After a desperate two-day struggle by three divisions of 35th Corps to avoid encirclement, the fighting in the Târgu Frumos region quieted down by midday on 12 April.

== Aftermath ==

After the end of the battle, the Großdeutschland Division erected a new defensive line to protect Târgu Frumos, which extended in a wide arc from 5 mi northwest, 6 mi northeast, and 9 mi east of the town. Manteuffel ultimately placed the Großdeutschland Panzergrenadier Regiment on the divisional left wing northwest of the town and the Fusilier Regiment on its right wing northeast and east of the town, but he retained his Panzer Regiment in reserve assembly areas close to Târgu Frumos proper. Throughout 12 April, units from the Panzer Grenadier Regiment cleared Soviet remnants from the 206th Rifle and 3rd Guards Airborne Divisions from a small pocket west of the town and extended the regiment's defensive positions several miles forward southwestward of Heleșteni, 7 mi west of Târgu Frumos, where the Großdeutschland defenses connected with those of the Romanian 1st Guards Division to form a continuous defensive front west of the town.
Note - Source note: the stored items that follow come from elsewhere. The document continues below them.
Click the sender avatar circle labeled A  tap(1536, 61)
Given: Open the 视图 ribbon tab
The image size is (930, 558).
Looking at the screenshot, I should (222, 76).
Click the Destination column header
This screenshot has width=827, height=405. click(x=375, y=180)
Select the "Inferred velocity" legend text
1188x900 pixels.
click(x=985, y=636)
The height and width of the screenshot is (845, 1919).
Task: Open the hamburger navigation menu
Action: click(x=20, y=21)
On the right flank of the Großdeutschland Division, a battlegroup from the 24th Panzer Division continued defending the sector located from north of Podu Iloaiei to the village of Lețcani, 10 mi west of Iași, where its right flank joined with the defenses of the 7th Romanian Infantry Division, which was defending the northwestern flank of Iași.

After withdrawing the three part-encircled divisions of 35th Corps, Trofimenko reorganized the 27th Army's defenses along a line extending from north of Târgu Frumos eastward to north of Podu Iloaiei. By the end of 12 April, Goriachev deployed the 206th, 3rd Guards and 93rd Divisions from left to right in defensive positions stretching from the eastern bank of Siret River near Pașcani, 15 mi west of Târgu Frumos, eastward to the village of Munteni, 10 mi northeast of Târgu Frumos, while further to the east, three rifle divisions from 33rd Rifle Corps were placed 9 mi northwest of Iași. Irritated by the defeat his troops faced at Târgu Frumos, on 12 April Konev ordered Bogdanov, whose 2nd Tank Army concentrated its two corps south of Focuri, 10 mi north of Podu Iloaiei, to assault the Romanian and German defenders at Podu Iloaiei.